# Concurrent Solution Design by Examples Functional Constructs Scenario

## Concurrent Solution Design by Examples Functional Constructs Scenario

This article is one of a series illustrating some basic practices of concurrent or parallel solution design, which are expected to be within the common mastery of software developers in the 21st century.

As a common practice, programmers are suggested to write their codes in a modular way which adds ease to later maintenance and more importantly, reusability. On the other hand, this useful construct is actually a good facility for data parallel applications as well. Lets start the story from a well known searching algorithm, Binary Search.

Binary Search (http://en.wikipedia.org/wiki/Binary_search) begins with a set of data that is sorted and examines the middle element of the sorted set. If the element is greater than the one it is looking for, the lower half of the set becomes the new set to search. Otherwise, let the upper half becomes the new set. This process is repeated on each smaller set until either the element we are looking for is located or it cannot divide the set any further.

With the algorithm briefed, one may ask if we are going to parallelize it since the topic of this series is concurrent solution design. We can have a try with basic steps we've practiced. That is, the work loads partitioning and dependency analysis. A first look at the algorithm shows that it is iterative. So there seems to be an opportunity of loops partitioning or dividing for parallelism. However, if we draw a control flow chart of the algorithm, we should find that the major portion is composed of a series of conditional branches...branches? uh..., that known "trouble maker" for compiler optimization component?

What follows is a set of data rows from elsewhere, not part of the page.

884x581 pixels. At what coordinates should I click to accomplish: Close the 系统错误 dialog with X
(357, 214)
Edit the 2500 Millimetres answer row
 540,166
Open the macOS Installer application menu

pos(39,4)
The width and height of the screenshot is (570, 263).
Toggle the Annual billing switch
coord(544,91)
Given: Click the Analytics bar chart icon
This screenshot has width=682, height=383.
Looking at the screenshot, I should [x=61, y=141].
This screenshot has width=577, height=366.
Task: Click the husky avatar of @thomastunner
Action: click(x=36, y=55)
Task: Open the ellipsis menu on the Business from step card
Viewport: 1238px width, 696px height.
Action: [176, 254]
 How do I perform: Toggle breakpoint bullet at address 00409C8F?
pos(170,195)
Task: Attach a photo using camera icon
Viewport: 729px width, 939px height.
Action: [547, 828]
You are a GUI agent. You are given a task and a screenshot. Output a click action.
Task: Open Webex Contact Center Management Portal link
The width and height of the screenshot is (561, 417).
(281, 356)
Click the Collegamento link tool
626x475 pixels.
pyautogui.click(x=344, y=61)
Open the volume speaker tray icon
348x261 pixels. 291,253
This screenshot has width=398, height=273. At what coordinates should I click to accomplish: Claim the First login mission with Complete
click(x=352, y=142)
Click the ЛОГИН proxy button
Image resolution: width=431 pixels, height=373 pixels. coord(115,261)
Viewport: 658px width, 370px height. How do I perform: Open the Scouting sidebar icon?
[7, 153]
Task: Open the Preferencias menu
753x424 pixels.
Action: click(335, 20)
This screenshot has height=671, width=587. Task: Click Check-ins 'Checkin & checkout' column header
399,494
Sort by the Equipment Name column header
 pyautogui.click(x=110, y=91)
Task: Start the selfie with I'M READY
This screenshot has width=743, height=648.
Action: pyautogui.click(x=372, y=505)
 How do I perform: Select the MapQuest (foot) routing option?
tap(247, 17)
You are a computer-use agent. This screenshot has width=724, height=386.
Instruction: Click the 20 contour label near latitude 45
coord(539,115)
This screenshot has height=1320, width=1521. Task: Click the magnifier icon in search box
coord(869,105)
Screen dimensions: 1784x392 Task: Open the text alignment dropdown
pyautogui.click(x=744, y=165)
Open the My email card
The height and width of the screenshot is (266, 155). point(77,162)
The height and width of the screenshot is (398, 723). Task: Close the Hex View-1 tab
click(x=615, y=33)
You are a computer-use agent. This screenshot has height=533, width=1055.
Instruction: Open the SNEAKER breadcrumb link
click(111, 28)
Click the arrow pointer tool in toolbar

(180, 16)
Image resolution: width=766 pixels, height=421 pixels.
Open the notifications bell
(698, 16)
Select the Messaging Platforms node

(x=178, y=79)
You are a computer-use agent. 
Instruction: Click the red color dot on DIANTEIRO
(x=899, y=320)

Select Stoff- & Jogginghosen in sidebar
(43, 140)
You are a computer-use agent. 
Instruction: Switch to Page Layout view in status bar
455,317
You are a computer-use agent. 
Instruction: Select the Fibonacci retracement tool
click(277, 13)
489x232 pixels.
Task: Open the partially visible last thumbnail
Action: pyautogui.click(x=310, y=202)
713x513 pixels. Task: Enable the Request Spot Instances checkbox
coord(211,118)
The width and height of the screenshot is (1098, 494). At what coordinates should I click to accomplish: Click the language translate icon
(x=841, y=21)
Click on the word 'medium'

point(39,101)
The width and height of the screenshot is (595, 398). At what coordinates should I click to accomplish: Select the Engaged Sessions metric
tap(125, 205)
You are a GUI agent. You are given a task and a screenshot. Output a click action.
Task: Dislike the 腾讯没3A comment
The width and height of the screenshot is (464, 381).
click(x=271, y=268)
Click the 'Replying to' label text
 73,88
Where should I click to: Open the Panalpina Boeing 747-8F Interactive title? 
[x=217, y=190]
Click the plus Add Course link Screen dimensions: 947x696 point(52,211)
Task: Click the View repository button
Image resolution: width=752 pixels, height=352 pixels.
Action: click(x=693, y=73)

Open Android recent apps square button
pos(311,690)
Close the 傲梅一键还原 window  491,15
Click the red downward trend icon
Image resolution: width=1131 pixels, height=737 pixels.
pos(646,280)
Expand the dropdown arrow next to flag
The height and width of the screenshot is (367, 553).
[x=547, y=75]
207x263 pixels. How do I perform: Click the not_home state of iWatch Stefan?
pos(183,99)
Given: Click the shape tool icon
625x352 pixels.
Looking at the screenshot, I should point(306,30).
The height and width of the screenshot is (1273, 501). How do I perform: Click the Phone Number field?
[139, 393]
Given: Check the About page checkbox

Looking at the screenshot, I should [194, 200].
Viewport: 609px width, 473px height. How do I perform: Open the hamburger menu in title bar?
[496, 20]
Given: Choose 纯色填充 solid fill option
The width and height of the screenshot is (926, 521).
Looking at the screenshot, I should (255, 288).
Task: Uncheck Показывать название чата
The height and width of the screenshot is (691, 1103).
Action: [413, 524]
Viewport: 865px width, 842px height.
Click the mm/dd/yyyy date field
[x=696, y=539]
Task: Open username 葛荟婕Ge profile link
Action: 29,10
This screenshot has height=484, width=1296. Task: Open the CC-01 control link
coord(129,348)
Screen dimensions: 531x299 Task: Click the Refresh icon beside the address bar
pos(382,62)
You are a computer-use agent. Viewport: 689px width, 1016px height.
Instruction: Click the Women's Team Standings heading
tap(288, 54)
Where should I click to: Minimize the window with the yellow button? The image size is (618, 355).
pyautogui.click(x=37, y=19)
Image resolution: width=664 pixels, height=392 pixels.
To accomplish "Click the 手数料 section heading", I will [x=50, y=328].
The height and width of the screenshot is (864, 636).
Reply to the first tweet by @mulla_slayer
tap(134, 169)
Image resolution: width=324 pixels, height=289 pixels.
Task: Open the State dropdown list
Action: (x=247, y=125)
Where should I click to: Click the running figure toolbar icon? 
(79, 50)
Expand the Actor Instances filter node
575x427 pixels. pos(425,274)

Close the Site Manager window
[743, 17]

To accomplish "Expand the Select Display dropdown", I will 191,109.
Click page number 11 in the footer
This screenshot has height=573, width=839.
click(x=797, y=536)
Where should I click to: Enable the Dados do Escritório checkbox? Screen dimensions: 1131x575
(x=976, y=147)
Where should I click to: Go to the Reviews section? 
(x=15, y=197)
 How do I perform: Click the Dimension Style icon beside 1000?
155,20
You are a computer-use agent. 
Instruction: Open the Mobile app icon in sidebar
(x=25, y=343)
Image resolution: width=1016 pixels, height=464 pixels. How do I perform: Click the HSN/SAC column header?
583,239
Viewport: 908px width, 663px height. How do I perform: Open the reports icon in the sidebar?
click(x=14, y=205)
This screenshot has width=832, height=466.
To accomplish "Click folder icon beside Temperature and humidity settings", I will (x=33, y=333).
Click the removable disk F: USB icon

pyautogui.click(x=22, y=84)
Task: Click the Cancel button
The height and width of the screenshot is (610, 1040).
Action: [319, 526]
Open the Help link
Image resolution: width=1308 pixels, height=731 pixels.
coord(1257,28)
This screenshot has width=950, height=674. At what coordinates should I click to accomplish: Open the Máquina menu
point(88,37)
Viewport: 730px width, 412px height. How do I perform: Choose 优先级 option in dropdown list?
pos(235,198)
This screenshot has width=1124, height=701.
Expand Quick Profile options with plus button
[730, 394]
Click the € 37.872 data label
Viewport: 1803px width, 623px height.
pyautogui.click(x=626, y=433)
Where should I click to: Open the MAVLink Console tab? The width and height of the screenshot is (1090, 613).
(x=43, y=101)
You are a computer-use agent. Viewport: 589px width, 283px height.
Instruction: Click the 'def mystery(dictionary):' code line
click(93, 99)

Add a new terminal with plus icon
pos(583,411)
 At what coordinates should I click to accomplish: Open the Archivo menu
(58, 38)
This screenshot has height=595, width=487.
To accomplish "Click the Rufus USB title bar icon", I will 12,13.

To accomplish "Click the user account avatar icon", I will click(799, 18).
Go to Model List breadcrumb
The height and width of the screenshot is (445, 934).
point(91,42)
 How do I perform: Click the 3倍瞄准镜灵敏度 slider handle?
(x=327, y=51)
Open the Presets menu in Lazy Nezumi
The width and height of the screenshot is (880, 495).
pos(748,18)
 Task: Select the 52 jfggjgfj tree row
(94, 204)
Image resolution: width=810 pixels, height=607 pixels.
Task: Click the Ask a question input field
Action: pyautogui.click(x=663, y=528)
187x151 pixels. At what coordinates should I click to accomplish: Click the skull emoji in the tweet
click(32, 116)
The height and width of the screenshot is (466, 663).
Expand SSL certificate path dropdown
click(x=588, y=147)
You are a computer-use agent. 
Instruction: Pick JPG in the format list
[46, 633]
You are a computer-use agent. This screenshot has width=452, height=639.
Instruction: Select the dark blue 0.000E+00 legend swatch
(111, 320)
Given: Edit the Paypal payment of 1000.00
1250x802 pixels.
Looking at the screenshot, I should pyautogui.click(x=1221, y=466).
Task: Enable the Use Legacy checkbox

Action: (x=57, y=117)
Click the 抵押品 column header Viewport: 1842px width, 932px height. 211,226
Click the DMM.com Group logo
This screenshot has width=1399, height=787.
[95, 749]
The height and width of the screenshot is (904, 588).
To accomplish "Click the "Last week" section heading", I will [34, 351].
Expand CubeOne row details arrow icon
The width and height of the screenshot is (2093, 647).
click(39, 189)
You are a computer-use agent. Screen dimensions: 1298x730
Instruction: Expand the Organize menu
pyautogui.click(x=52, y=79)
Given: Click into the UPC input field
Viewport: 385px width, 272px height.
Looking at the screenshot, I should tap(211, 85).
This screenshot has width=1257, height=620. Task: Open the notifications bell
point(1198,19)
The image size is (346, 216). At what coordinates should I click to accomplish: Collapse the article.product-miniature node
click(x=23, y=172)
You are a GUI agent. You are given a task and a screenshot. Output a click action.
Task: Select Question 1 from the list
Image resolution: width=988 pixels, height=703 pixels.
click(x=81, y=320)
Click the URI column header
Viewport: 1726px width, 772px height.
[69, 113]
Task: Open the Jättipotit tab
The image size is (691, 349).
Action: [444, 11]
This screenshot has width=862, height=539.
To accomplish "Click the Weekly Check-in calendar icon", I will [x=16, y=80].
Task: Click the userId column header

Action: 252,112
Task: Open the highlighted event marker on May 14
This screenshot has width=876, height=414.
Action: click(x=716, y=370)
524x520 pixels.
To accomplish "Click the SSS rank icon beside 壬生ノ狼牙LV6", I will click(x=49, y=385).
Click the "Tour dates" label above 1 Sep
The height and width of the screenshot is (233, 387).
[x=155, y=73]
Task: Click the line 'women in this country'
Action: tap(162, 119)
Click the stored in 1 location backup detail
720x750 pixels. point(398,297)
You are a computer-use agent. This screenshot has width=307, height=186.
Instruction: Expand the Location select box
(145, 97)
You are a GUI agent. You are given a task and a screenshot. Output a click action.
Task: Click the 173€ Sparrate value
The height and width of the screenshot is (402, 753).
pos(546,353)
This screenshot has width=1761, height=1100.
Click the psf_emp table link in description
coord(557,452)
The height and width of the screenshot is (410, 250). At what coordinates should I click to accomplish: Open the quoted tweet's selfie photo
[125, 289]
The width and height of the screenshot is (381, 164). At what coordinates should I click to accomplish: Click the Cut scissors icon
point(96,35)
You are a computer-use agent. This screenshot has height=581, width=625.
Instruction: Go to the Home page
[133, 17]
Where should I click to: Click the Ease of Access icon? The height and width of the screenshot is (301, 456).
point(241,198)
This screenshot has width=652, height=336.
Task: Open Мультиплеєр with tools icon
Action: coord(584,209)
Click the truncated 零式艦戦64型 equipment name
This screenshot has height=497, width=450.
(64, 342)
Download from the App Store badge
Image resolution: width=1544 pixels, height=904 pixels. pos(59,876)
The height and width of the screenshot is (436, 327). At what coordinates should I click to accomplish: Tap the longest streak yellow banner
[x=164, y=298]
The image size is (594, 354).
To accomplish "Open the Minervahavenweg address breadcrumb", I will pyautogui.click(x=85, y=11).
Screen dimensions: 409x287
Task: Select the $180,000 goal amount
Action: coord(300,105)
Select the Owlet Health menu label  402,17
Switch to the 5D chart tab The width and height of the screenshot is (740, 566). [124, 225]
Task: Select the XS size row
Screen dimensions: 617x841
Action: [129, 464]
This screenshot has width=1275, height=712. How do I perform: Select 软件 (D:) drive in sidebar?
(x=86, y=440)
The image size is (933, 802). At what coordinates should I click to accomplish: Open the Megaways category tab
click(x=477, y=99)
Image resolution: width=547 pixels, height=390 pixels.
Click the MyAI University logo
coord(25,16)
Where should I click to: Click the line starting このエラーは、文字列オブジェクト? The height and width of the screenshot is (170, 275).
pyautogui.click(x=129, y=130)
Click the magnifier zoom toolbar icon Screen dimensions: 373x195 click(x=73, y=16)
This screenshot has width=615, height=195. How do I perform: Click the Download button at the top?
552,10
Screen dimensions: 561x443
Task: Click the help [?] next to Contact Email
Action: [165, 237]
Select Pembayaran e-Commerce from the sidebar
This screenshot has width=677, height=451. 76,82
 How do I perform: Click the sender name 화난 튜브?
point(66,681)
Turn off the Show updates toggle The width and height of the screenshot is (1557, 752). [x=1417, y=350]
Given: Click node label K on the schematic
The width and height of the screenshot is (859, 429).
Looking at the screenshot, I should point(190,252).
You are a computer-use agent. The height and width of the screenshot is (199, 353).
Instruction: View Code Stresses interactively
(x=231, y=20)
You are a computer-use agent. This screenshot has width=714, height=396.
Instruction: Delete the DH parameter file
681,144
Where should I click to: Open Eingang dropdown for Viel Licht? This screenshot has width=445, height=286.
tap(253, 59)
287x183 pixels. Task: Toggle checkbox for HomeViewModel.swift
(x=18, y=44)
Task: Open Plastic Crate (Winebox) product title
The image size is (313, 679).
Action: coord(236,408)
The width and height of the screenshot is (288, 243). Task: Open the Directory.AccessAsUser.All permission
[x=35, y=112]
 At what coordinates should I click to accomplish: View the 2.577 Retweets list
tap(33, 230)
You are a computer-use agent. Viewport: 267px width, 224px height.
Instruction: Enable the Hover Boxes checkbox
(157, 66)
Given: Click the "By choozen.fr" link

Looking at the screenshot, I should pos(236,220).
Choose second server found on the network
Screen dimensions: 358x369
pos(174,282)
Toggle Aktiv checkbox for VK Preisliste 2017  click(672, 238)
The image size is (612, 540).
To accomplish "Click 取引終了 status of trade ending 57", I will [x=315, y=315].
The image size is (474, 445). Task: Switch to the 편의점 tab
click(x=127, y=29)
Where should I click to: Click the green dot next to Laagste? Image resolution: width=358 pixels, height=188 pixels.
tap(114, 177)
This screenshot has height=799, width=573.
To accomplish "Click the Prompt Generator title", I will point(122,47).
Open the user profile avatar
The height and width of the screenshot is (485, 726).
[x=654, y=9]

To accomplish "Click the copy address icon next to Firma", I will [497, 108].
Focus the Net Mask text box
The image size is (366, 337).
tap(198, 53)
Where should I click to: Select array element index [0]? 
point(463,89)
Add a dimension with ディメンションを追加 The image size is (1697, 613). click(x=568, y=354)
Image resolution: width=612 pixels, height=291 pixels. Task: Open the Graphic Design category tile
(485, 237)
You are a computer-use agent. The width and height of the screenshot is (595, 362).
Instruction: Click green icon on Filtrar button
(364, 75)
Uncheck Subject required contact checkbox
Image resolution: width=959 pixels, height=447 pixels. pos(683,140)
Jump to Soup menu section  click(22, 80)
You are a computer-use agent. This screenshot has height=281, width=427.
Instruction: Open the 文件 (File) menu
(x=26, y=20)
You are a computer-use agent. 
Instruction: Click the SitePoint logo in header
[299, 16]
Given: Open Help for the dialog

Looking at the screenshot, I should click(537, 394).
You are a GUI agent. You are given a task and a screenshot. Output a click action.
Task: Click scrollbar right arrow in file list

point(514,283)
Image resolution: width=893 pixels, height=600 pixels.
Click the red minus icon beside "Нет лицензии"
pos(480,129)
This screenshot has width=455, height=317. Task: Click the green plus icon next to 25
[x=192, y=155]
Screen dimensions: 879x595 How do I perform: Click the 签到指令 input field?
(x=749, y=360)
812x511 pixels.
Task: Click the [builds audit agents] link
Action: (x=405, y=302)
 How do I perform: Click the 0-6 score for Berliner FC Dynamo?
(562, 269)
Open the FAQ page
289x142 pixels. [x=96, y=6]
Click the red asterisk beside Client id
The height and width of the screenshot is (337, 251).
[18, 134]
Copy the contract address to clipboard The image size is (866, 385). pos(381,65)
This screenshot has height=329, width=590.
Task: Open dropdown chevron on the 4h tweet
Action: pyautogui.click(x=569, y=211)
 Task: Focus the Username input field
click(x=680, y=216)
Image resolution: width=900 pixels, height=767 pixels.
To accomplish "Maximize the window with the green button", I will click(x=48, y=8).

Yes, there is in deed a control dependency between iterations. The operations in the next iteration cant start until the previous one (the comparison) finishes, which means, generally that individual iteration can't be executed in parallel. So does that mean parallelism fails in this case?

Let's take an out-of-box thinking. By the intent it was created, functions (or libraries) are invoked because they can process different data sets with same algorithm. So they can help developers implement data decomposition strategy. The search algorithm is normally not used in a single query. In reality, it could be used by applications with multiple or even massive search requests. One known example of such application is the spell checker which is broadly used in the online or offline text editing. The working principle of a spell checker is simple. It repetitively grabs a word from a block of text, searches it in a formed dictionary to see if it can be found. That means, even though the searching operations may not be parallelized, the data (the word to be searched) can be processed in parallel since there is literally no dependency between them. The attached is a concurrent solution to the spell checker in Java. It divides the text for checking into blocks according to its paragraphs and assigns the blocks to different threads to check simultaneously. Here, Blocking Queue, a concurrent collection of Java is used to implement the Boss/Worker model. An
d to make the application run, a dictionary (a file with hard-coded name Dictionary.txt) needs to be created before the input file (another name specified file ToBeChecked_m.txt) can be checked.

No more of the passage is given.